Wednesday, June 11, 2008

UK spy leaves al Qaeda file on train

Reuters-June 11, 2008

LONDON - One of Britain's top intelligence officials left a file with secret documents about Iraq and al Qaeda on a train, in an embarrassing government security breach that was exposed on Wednesday.
A passenger found the orange folder on a train and handed it in to the BBC, which said it contained top secret documents on Iraq and al Qaeda.
The Cabinet Office, the central government department that supports the work of Prime Minister Gordon Brown, acknowledged the incident and said it had called in a police investigation.
"The documents were secret. They were in the possession of a senior intelligence official who works in the Cabinet Office. They were lost on a train," a Cabinet Office spokesman said.
"They were retrieved by a member of the public who handed them to the BBC," he said. "When the official realized what had happened, he reported it immediately to the Cabinet Office. We called the police in and they launched an investigation."
A police spokeswoman confirmed that the counter-terrorism command of London's police force was carrying out the probe.
The Cabinet Office declined to comment on the contents of the missing file. But the BBC said they contained two reports, one on Iraq's security forces and one on al Qaeda.
BBC Security Correspondent Frank Gardner at one point waved what he said were the documents on air. In a subsequent report he said that he had turned them over to police officers.
He said the passenger who found the documents had given them to a local BBC office, which phoned him to have a look.
"As soon as I saw 'UK Top Secret', I thought: 'Wow. This is important'," he said. "It was marked top secret.
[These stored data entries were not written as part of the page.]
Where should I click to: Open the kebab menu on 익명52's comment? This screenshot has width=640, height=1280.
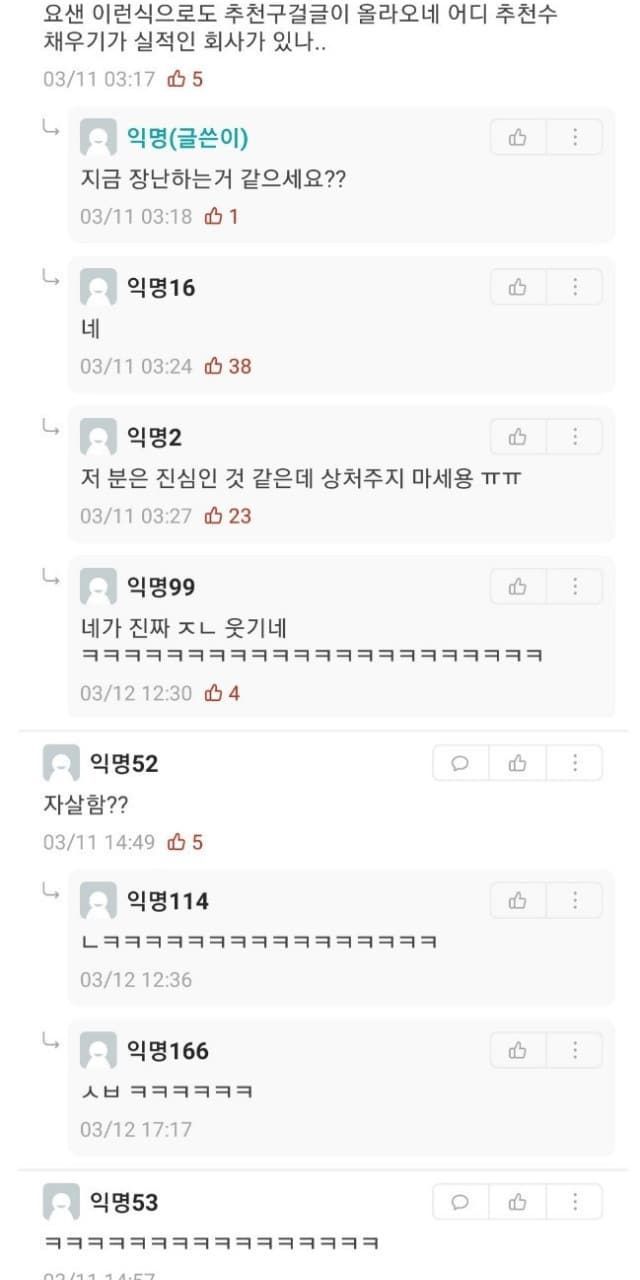tap(575, 764)
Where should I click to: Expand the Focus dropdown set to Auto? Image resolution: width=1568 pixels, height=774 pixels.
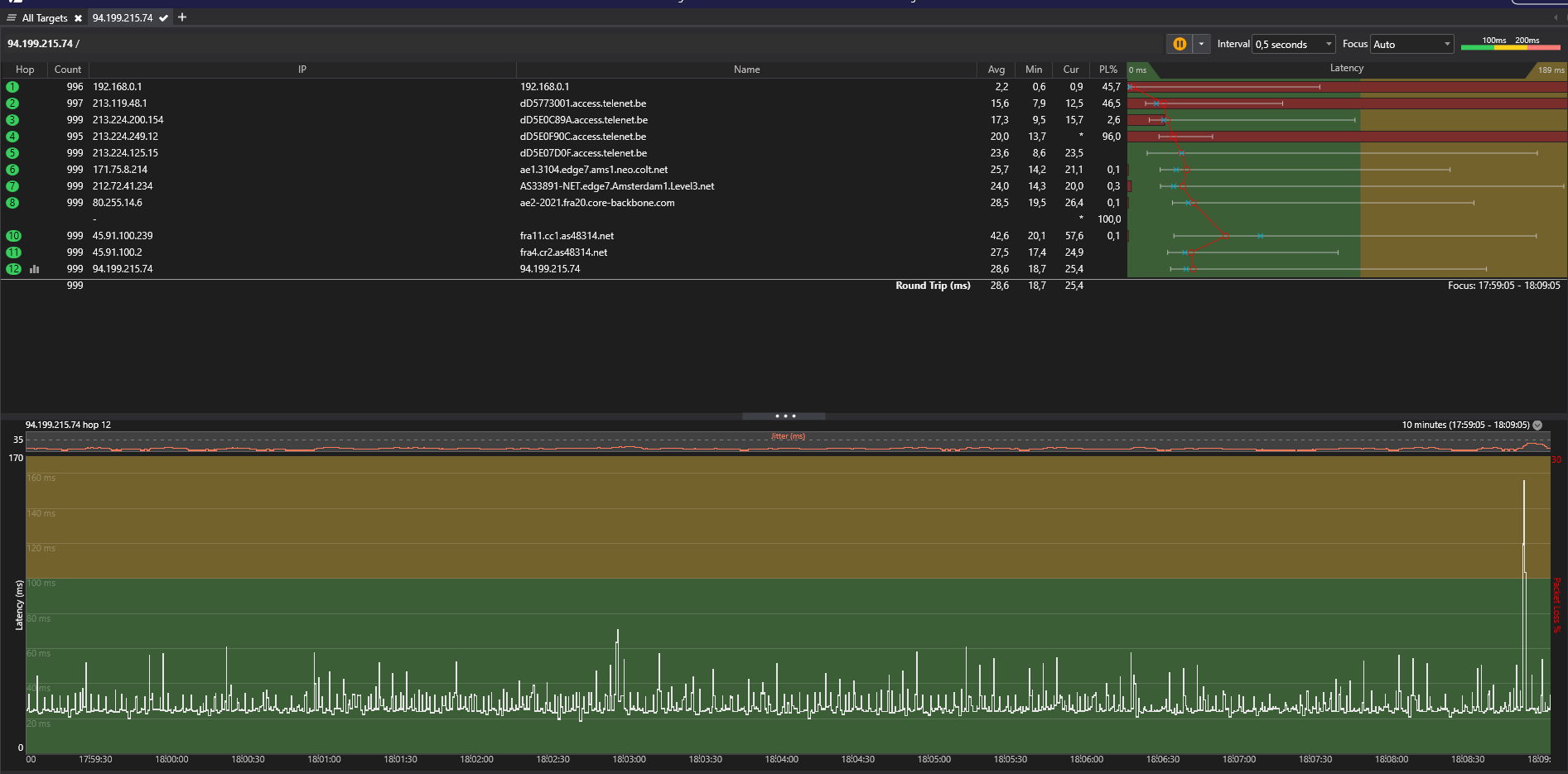[1411, 44]
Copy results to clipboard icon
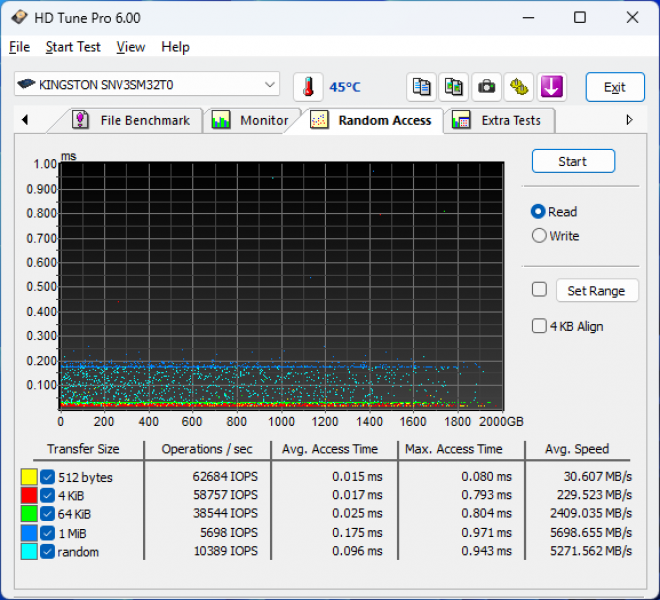Image resolution: width=660 pixels, height=600 pixels. pyautogui.click(x=422, y=87)
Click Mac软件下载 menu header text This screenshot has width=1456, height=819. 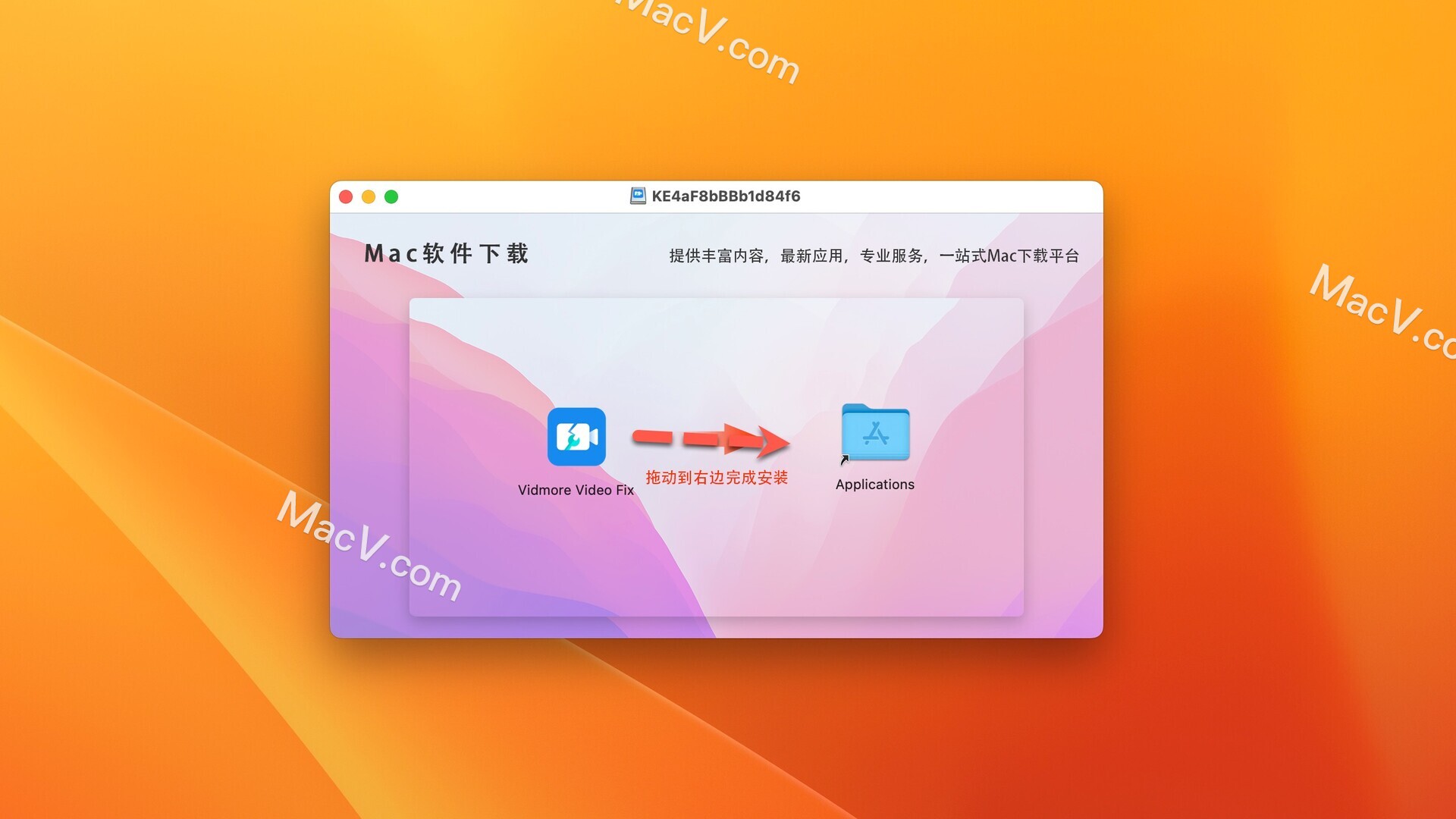tap(463, 255)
It reveals what the government knows about al Qaeda's capabilities, and more importantly, its vulnerabilities."
Government sources suggested that the leak was embarrassing but would not actually hurt Britain's security.
But the news will hurt Brown, who has already been stung by accusations of lax security after a civil servant lost computer disks containing the names, addresses and bank details of 25 million people in the mail last year.
In January the Ministry of Defence reported it had lost a laptop containing personal data on 600,000 recruits.
Brown, whose popularity has plunged since he took over from Tony Blair last year, is promoting plans to roll out a national identity card system, and opponents of the measure often cite the government's poor record of keeping data secure.
The prime minister won a narrow victory in parliament on Wednesday to extend the period that terrorism suspects can be held without charge.